In order to define housekeeping genes based on the aforementioned facts, the expression stabilities of seven housekeeping gene-coded proteins-hypoxanthine phosphoribosyl-transferase I (HPRT1), peptidylprolyl-isomerase A (PPIA), glycogen synthase 1 (GYS1), TATA box binding protein (TBP), tyrosine 3-monooxygenase/tryptophan 5-monooxygenase activation protein zeta polypeptide (YWHAZ), glyceraldehyde 3-phosphate dehydrogenase (GAPDH), and beta-actin (ACTB)-were evaluated using various rat tissues including cerebrum, cerebellum, cardiac ventricle and atrium, psoas muscle, femoral muscle, liver, spleen, kidney, and aorta.

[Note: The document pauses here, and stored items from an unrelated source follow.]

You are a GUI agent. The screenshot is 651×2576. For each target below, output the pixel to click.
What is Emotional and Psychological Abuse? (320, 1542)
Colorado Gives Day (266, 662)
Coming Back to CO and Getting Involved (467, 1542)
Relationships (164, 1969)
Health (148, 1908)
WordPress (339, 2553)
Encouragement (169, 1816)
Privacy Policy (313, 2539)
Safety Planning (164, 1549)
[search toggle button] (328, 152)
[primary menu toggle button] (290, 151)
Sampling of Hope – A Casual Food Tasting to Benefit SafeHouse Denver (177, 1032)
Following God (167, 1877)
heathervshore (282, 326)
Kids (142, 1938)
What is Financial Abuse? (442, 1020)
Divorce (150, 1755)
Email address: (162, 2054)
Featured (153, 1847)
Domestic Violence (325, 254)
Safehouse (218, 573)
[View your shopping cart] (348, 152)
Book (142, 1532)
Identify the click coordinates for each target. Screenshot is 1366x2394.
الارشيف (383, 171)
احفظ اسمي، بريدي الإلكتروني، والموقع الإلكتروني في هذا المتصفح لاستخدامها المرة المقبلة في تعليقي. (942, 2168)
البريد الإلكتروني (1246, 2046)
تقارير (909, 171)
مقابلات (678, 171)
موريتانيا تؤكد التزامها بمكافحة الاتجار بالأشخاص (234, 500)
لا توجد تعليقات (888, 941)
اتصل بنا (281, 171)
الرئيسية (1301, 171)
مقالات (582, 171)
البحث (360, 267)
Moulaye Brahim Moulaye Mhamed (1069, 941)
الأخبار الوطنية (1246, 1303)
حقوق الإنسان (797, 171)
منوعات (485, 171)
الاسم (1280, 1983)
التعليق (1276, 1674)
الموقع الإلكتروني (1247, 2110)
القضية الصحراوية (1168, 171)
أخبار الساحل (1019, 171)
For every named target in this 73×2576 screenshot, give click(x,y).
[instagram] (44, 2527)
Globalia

By examining these seven housekeeping genes, this study aimed to identify the genes that show consistently stable expression across multiple tissues, and to provide baseline data on protein degradation patterns of internal control genes for further study in the estimation of postmortem intervals.

MATERIALS AND METHODS

Animals

A total of eight, eight-week-old male Sprague-Dawley rats were used in this study. The rats were sacrificed by decapitation under anesthesia. Then the tissues from the cerebrum, cerebellum, left ventricular free wall, whole atrial tissue, psoas muscle, femoral muscle, liver, spleen, kidney, and aorta were immediately collected and divided into several small pieces. Tissue samples were put into 1.5 mL tubes and stored at -80℃. This study was approved by the institutional Animal Ethics Committee of Chonnam National University Medical School.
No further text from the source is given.